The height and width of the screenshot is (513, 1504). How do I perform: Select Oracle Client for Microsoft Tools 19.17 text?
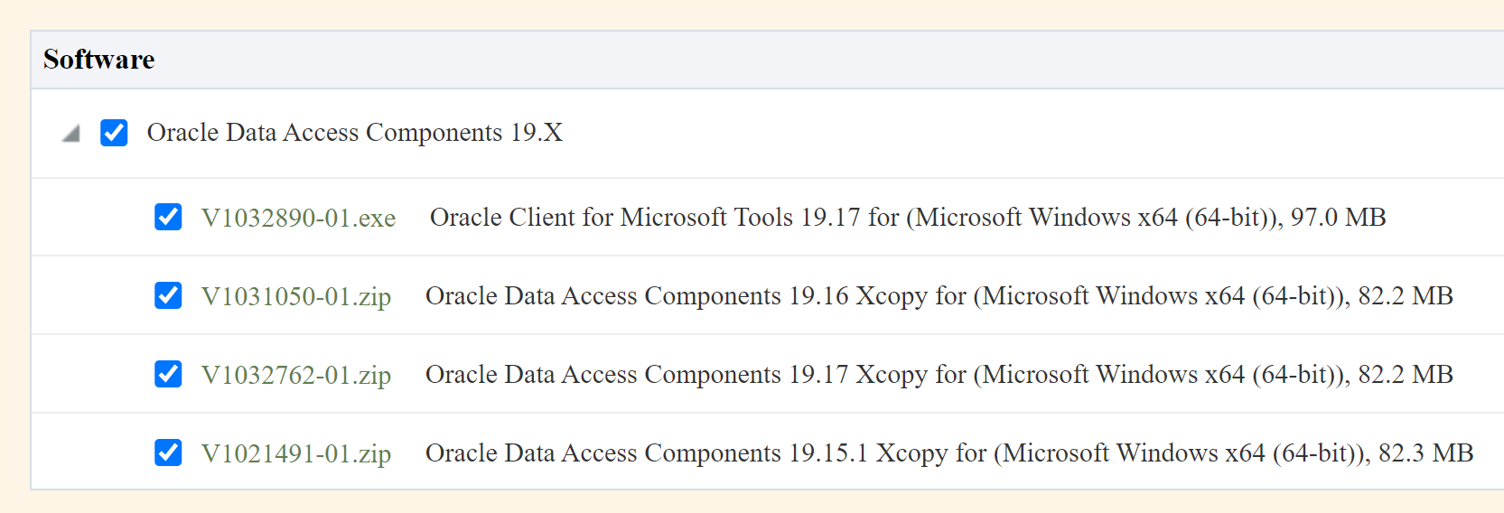point(645,218)
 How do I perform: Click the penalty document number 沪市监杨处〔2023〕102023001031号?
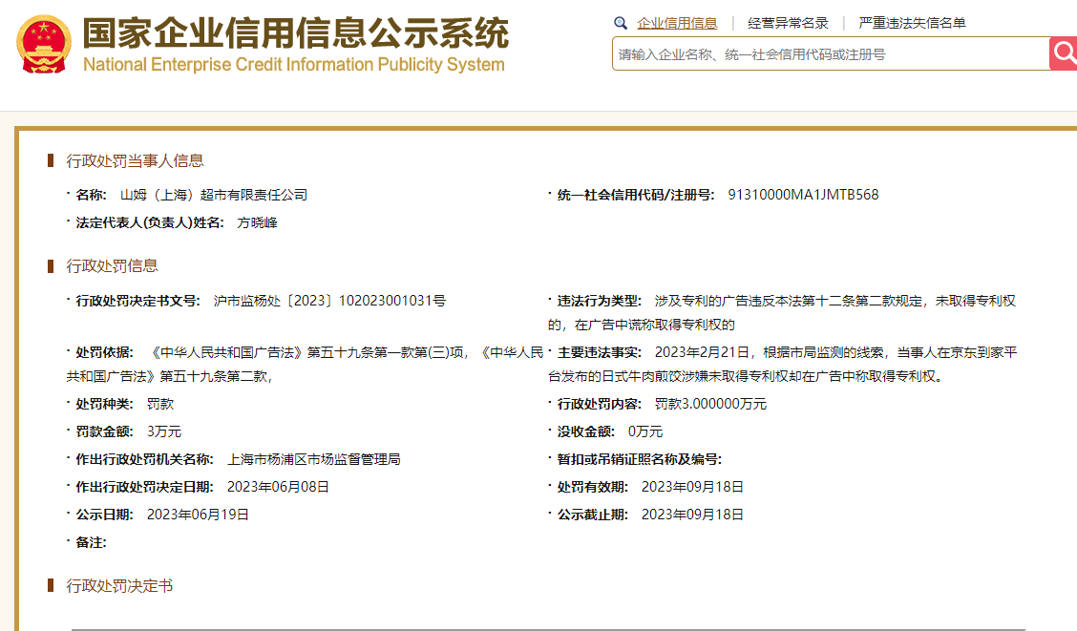[329, 301]
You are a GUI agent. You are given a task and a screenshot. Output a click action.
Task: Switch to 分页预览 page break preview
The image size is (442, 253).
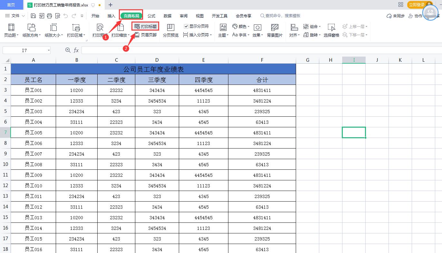click(x=170, y=31)
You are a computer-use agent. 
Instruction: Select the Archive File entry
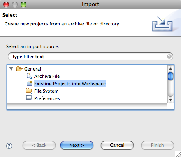point(47,76)
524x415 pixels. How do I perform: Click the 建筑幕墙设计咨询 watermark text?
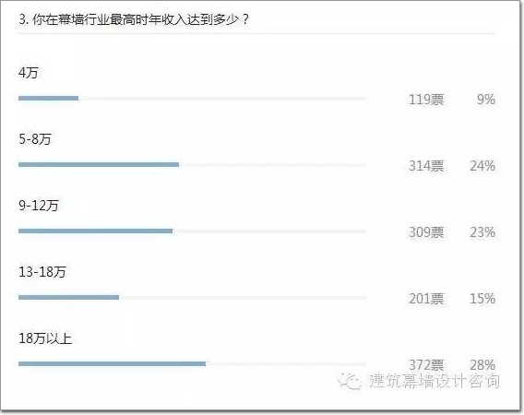[435, 381]
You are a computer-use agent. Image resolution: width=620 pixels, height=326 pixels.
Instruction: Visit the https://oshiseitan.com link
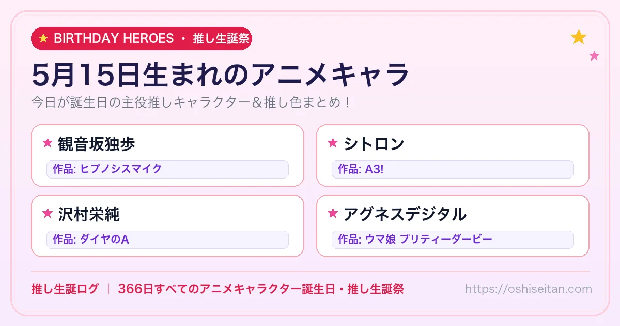(529, 289)
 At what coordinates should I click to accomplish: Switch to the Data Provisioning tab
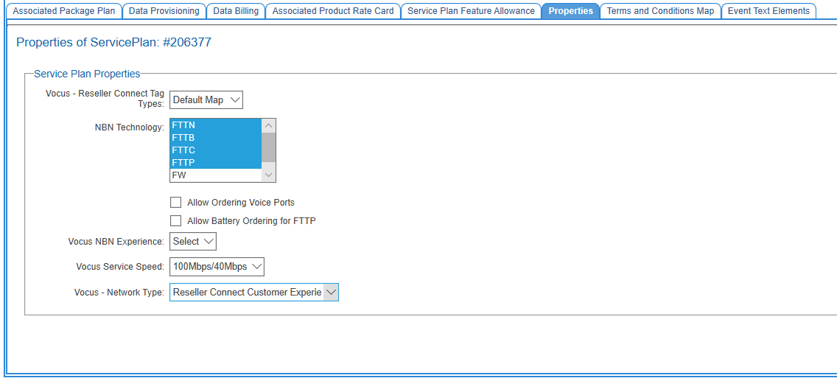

## How to complete this task
Look through the listing, and copy each line in which the string "Switch" turns up.

## Response to the task
Task: Switch to 分页预览 page break preview
 At what coordinates should I click to accomplish: Switch to the Data Provisioning tab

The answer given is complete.